Makanan dan Minuman Ini Bantu Kurangi Jet Lag saat Traveling

William Ciputra3 Agustus 2026

JakartaJet lag menjadi salah satu masalah yang kerap dialami saat traveling yang melintasi beberapa zona waktu.

Kondisi ini dapat memicu gangguan tidur, rasa lelah di siang hari, sakit kepala, hingga masalah pencernaan yang membuat perjalanan terasa kurang nyaman.

Jet lag terjadi ketika jam biologis tubuh belum mampu menyesuaikan diri dengan zona waktu di tempat tujuan.

Meski tidak bisa dicegah sepenuhnya, para ahli menyebut pola makan dan minum yang tepat dapat membantu mengurangi gejalanya.

Persiapan bahkan bisa dimulai sejak masih berada di perjalanan. Layanan Kesehatan Nasional Inggris (NHS) menyarankan kamu untuk tetap terhidrasi, rutin melakukan peregangan, serta mencoba tidur mengikuti waktu di destinasi.

Sebaliknya, konsumsi kafein dan alkohol selama penerbangan sebaiknya dibatasi karena dapat memperburuk gejala jet lag.

Setelah tiba di tujuan, salah satu langkah yang dianjurkan adalah segera menyesuaikan jadwal makan dengan waktu setempat.

Ahli nutrisi dari University of Minnesota, Joanne Slavin, mengatakan tubuh akan lebih mudah beradaptasi apabila pola makan langsung mengikuti rutinitas di lokasi tujuan.

Jika tiba pada pagi hari, misalnya, sebaiknya langsung mengonsumsi sarapan meski tubuh belum merasa lapar.

Sebuah penelitian pada 2023 juga menemukan bahwa memperbanyak porsi sarapan dan melewatkan makan malam selama tiga hari pertama setelah berpindah zona waktu dapat membantu mempercepat pemulihan dari jet lag.

Baca juga:

Atur Pola Makan Sejak Perjalanan

Selain waktu makan, jenis makanan yang dikonsumsi juga berpengaruh. Pada hari-hari pertama, kamu disarankan memilih makanan yang sudah akrab bagi sistem pencernaan agar tubuh tidak bekerja lebih keras.

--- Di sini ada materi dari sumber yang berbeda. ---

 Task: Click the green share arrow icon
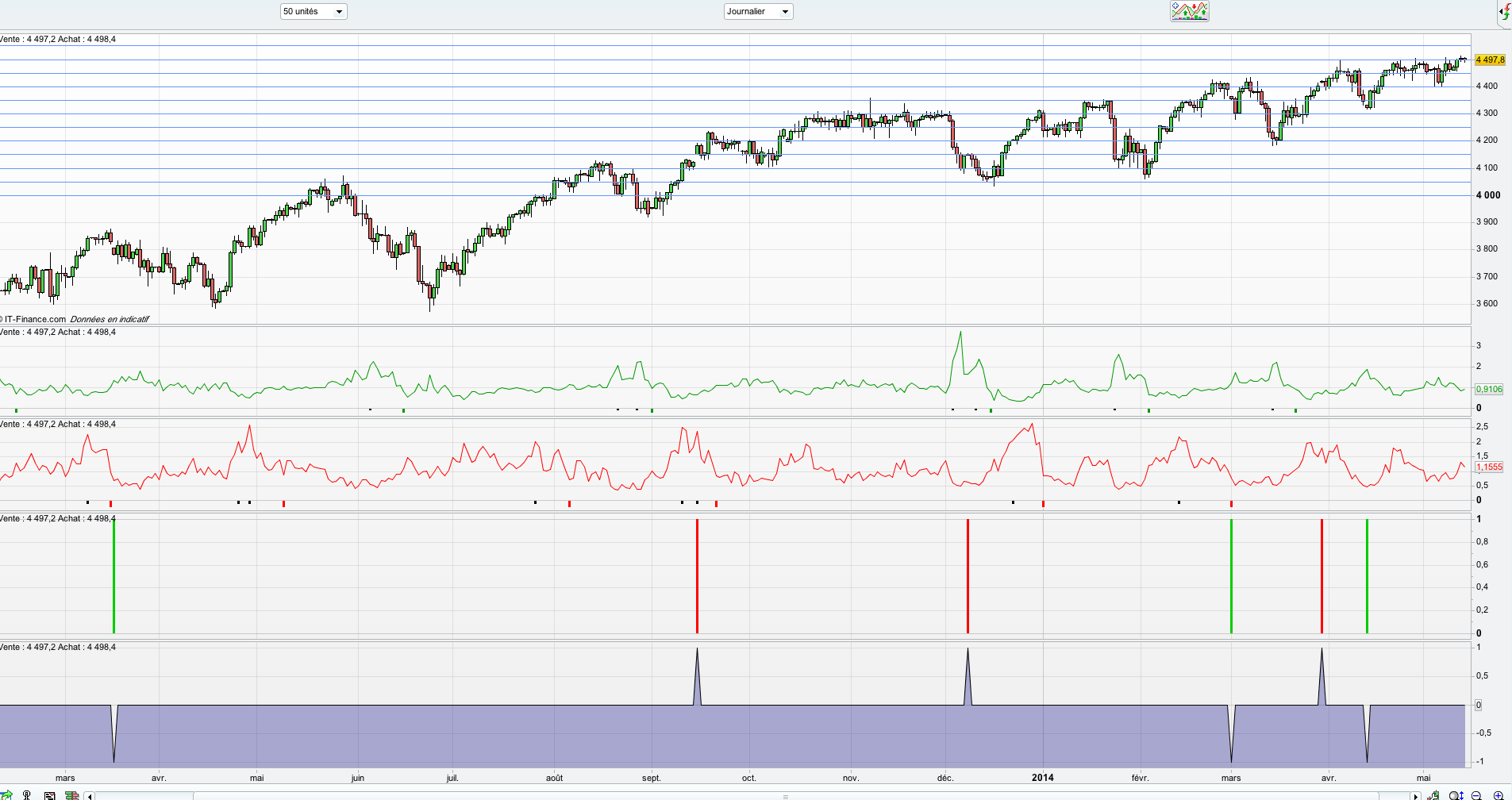(6, 794)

Ahli gizi Mayo Clinic, Tara Schmidt, mengatakan porsi makan yang lebih kecil akan lebih mudah ditoleransi. Apalagi bagi kamu yang lambungnya sensitif setelah penerbangan jauh.

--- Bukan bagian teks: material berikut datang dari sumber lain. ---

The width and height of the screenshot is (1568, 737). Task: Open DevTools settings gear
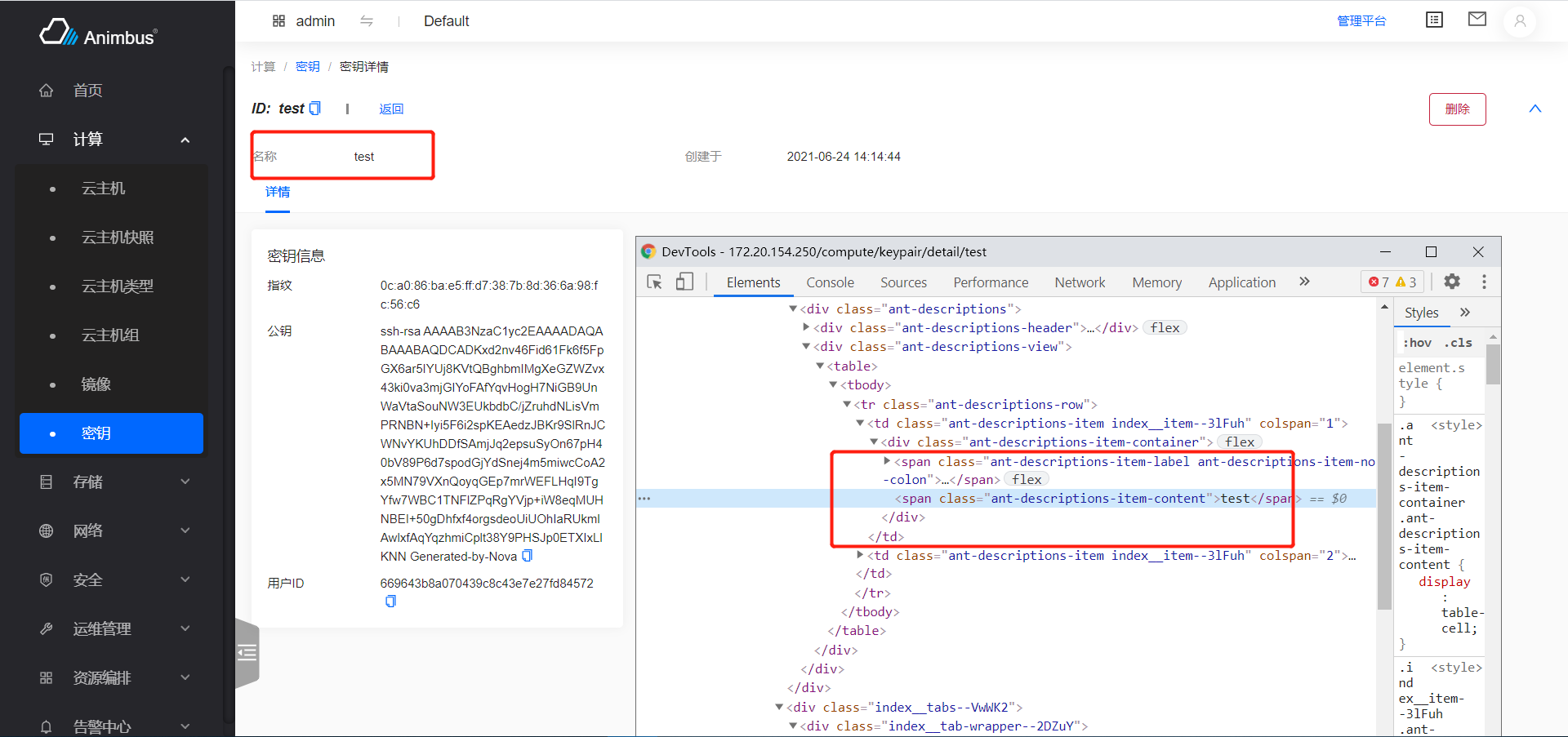coord(1452,282)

“Porsi makan yang lebih kecil umumnya lebih mudah ditoleransi, terutama jika kamu memiliki lambung sensitif atau sedang mengalami gangguan saluran cerna,” ujar Tara Schmidt, dikutip dari EuroNews.

Seiring tubuh mulai beradaptasi, porsi makan dapat ditingkatkan secara bertahap. Namun, makanan yang belum pernah dikonsumsi sebaiknya tetap dibatasi karena berisiko memicu gangguan pencernaan.

Selain makanan, pilihan minuman juga berperan penting. Para ahli menyarankan untuk menghindari minuman beralkohol selama perjalanan maupun saat baru tiba di destinasi.

Schmidt mengatakan alkohol merupakan salah satu penyebab terganggunya kualitas tidur sehingga dapat memperparah jet lag.

“Meski terasa menyenangkan saat liburan, kami tetap menyarankan untuk menghindari alkohol karena alkohol sangat mengganggu kualitas tidur,” katanya.

Sementara itu, kopi atau teh tetap boleh dikonsumsi bagi mereka yang sudah terbiasa. Namun sebaiknya hanya pada pagi atau siang hari dan dihindari menjelang waktu tidur.

“Dehidrasi tentu dapat memperburuk rasa lelah dan gejala jet lag yang dirasakan,” tutur Schmidt.

Oleh itu, minum air putih sebelum, selama, dan setelah penerbangan menjadi salah satu cara paling sederhana untuk membantu tubuh tetap terhidrasi sekaligus mengurangi dampak jet lag.

Ketika perjalanan berakhir, para ahli juga menyarankan agar pola makan dan waktu tidur segera dikembalikan ke rutinitas semula.

Semakin cepat tubuh kembali beradaptasi dengan kebiasaan sehari-hari, semakin cepat pula proses pemulihan dari jet lag.